Mr. Blinder is a Keynesian, that is, someone who believes that the federal government should use
fiscal policy—changing taxes and government spending—to stabilize the aggregate demand for
goods and services. He therefore favored the stimulus policy that President Obama adopted his
second month in office. Mr. Obama had the government increase spending in order to create more
demand for goods. But Mr. Blinder is relatively unconcerned about whether the money was spent
on valuable items. He has what I call the "GDP fetish"—the belief that increases in GDP are good
whether or not they represent increased production of things that people actually value. If the
government spends $100 billion digging holes and then filling them back up, then GDP can rise by
$100 billion or more even if the $100 billion is totally wasted. Some stimulus projects, in fact, are
little better than hole-digging.
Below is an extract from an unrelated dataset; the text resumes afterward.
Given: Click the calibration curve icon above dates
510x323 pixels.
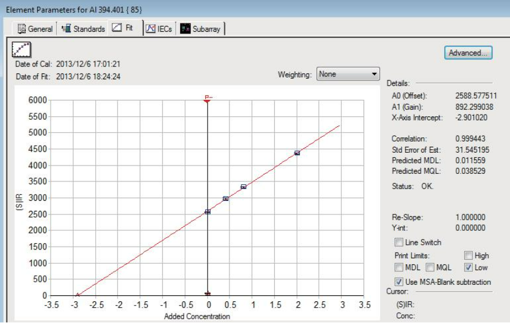Looking at the screenshot, I should pos(21,49).
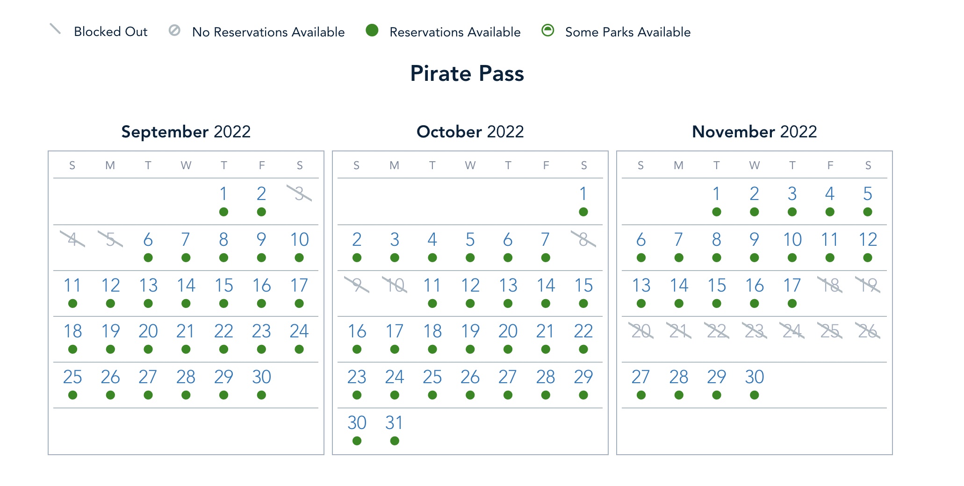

One example I noted on a recent visit to Detroit is the tearing up of
sidewalk corners to make them wheelchair-friendly, even though the sidewalks themselves have
so many craters that people in wheelchairs use the roads instead. With his faith in government
intervention, Mr. Blinder sees the corners but not the craters.
—Mr. Henderson is a research fellow with the Hoover Institution and
an economics professor at the
Naval Postgraduate School in Monterey, Calif.
A version of this article appeared January 19, 2013, on page C5 in the U.S. edition of The Wall
Street Journal, with the headline: When the Rain Came Down.